=== Kutipan halaman ===

******************************

Quo Vadis Domine? Murid Kristus yang Dipanggil untuk Diutus dan Memikul Salilb di Tengah Dunia yang Gelap
ORASI ILMIAH WISUDA STA
JEMBER 2013/2014 27 Agustus 2014
Oleh: Dr. Sonny
Eli Zaluchu, M.A, M.Th, D.Min[1]
Ketua
Senat, Bapak/Ibu anggota senat, hadirin,
dan seluruh wisudawan/wati dan civitas akademika STA Jember yang saya hormati,
Perkenankan
pada kesempatan ini saya mengucapkan terima kasih menerima kehormatan
menyampaikan orasi ilmiah dalam rangka Wisuda STA Jember tahun perkuliahan
2013/2014. Sekaligus juga pada kesempatan ini saya mengucapkan selamat kepada
seluruh wisudawan/wati yang akan
mengakhiri masa belajarnya di STA Jember pada satu sisi dan akan memulai
perjalanan panjang sebagai seorang ‘talmidin’ Kristus di dunia yang gelap ini.
Itu sebabnya dalam orasi ini, saya akan menyampaikan topik, “Quo Vadis, Domine?
Murid
Kritus yang Dipanggil untuk Diutus dan Memikul Salib Di tengah Dunia yang Gelap.”
Ketua
Senat, Bapak/Ibu anggota senat, hadirin,
dan seluruh wisudawan/wati dan civitas akademika STA Jember yang saya hormati,
Di
dalam konsep pemuridan yang dikembangkan Tuhan Yesus, kita semua tentunya sudah
mengerti bahwa ‘talmidin’ adalah sebuah konsep Ibrani yang sangat khas tentang disciple atau discipleship atau disebut juga, murid. Disebut khas karena hal itu
bukan sekedar posisi sebagai murid tetapi menuntut suatu tanggung jawab, baik secara
moral, maupun dalam perilaku di hadapan orang lain; sehingga melaluinya, seseorang
itu dikenali oleh publik sebagai murid Kristus sejati. Bahkan di hadapan Tuhan,
nama itu kelak dipertanggung jawabkan di dalam kekekalan. Semula, nama itu ditujukan
bagi dua belas murid Kristus. Tetapi seiring dengan kekristenan yang terus
berkembang melewati batas-batas negara, politik dan geografis serta budaya, maka
mereka yang menjadi pengikut Kristus, karena iman dan kepercayaan-nya itu, juga
disebut murid Kristus. Darisanalah
kemudian muncul nama ‘orang Kristen’ (Christian).

******************************

=== Kerjakan berikut ini ===
A: Menurut orasi wisuda tentang murid Kristus ini, kepada siapa nama "talmidin" semula ditujukan?
B: Teruskan orasi wisuda tentang murid Kristus ini dengan menulis lanjutan sesudah kalimat terakhirnya.

=== Data mentah ===

******************************

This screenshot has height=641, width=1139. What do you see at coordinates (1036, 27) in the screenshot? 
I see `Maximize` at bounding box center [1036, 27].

******************************

=== Kumpulan jawaban ===
A: Nama itu semula ditujukan bagi dua belas murid Kristus.

B:
Sehingga, di mana seseorang menerima Yesus sebagai juru selamat pribadi, maka
pada saat yang bersamaan, orang tersebut telah menjadi seorang ‘talmidin’. Dengan
demikian dapat disimpulkan bahwa, bukan hal yang mudah untuk disebut sebagai
seorang murid Kristus. Mengapa demikian?
Menjadi
murid adalah panggilan. Dua belas murid Yesus dipanggil untuk mengikuti Yesus.
Demikian halnya dalam kekristenan. Semua pengikut Kristus pasti mengalami satu
fase yang disebut panggilan. Definisi yang paling baik dikemukakan oleh Os
Guinness di dalam bukunya berjudul The
Calling. Dikatakannya, panggilan adalah kebenaran bahwa Allah memanggil
kita kepada diri-Nya sehingga seluruh keberadaan kita, segala sesuatu yang kita
lakukan, dan segala sesuatu yang kita miliki, diinvestasikan dalam suatu
pengabdian dan dinamisme khusus yang dijalani sebagai respon kepada seruan dan
pelayanan-Nya.[2]
Pada
waktu Yesus memanggil Petrus, Tuhan menginginkan satu perubahan hidup yang
radikal ketika Ia berkata kepada Petrus, "Mari,
ikutlah Aku, dan kamu akan Kujadikan penjala manusia."
(Matius 4:19). Dari situ kita mengerti, makna yang terkuat di dalam panggilan
adalah mengarahkan segala kepentingan hidup untuk memenuhi tujuan-tujuan yang
telah ditetapkannya. Di titik ini, bukan lagi keinginan kita yang berkuasa
melainkan mengarahkan semua keinginan kita selaras dengan kehendak-Nya. Ini
adalah sebuah titik pencapaian yang telah dicapai Paulus dan hendaknya kita
semua, ketika rasul besar ini berkata, namun
aku hidup, tetapi bukan lagi aku sendiri yang hidup, melainkan Kristus yang
hidup di dalam aku. Dan hidupku yang kuhidupi sekarang di dalam daging, adalah
hidup oleh iman dalam Anak Allah yang telah mengasihi aku dan menyerahkan
diri-Nya untuk aku (Galatia 2:20). Disitu ada kalimat yang sangat tegas
dari Paulus, I am crucified with Christ.
Aku telah ikut disalibkan di dalam Kristus. Inilah makna terdalam dari sebuah
panggilan ketika Yesus berkata, "Setiap
orang yang mau mengikut Aku, ia harus menyangkal dirinya, memikul salibnya
setiap hari dan mengikut Aku” (Lukas 9:23).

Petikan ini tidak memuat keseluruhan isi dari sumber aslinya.